What is the World Rally Championship?

 The FIA World Rally Championship (WRC) is an epic adventure which pits drivers and co-drivers in production-based cars against the toughest and most varied conditions on the planet.

Ott Tanak in a Toyota Yaris World Rally Car (WRC) at Rally Finland

The championship began in 1973 and features 13 gruelling rallies across four continents. Drivers must master conditions as varied as ice-bound tracks in Sweden, rock-strewn mountain passes in Argentina and bumpy asphalt vineyard roads in Germany.

How a rally works


Each rally features a series of timed closed-road speed tests, known as special stages, which typically number between 15 and 25.

Drivers tackle these stages, which range from 2km to 50km, at two-minute intervals and are timed to a tenth of a second. The co-driver reads highly detailed pace notes to the driver which portray an image of the road ahead, including hazards, corners and road surface, and in which gear they should be approached.

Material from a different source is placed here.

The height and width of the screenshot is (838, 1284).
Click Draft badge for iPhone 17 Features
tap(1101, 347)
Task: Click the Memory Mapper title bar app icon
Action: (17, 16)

Competitors drive on liaison sections to and from each stage on public roads, observing normal traffic regulations.

Recce & Shakedown

Most rallies follow the same basic itinerary. This starts with two days of reconnaissance on Tuesday and Wednesday, where driver and co-driver practise the route at limited speed to make pace notes in a unique form of shorthand.

It is followed by a Thursday morning shakedown, a short test session over a typical special stage when competitors put the final touches to the set-up of their rally cars.


Rallies usually begin with a Thursday evening start ceremony with the competition itself running from Friday morning through to Sunday lunchtime. The rally ends with a live TV Power Stage at midday on Sunday.


During each day competitors visit a service park at pre-determined times to allow technicians to perform mechanical work on the cars and change tyres. Service is strictly limited, ranging from 10 to 45 minutes, with penalties imposed if competitors spend longer than the allocated time in service.

Away from the service park, only the driver and co-driver can work on their car, using only tools and spare parts carried onboard.

World Rally Drivers on the winners podium

Penalties and Points

Competitors must adhere to a strict time-table and penalties are applied if they arrive late or early at checkpoints throughout the event. The crew that completes all the stages in the shortest time is the winner.

Points are allocated to the top ten finishers on a 25-18-15-12-10-8-6-4-2-1 basis and are awarded to registered teams in the same way. Bonus points are awarded to the fastest three drivers through the Power Stage.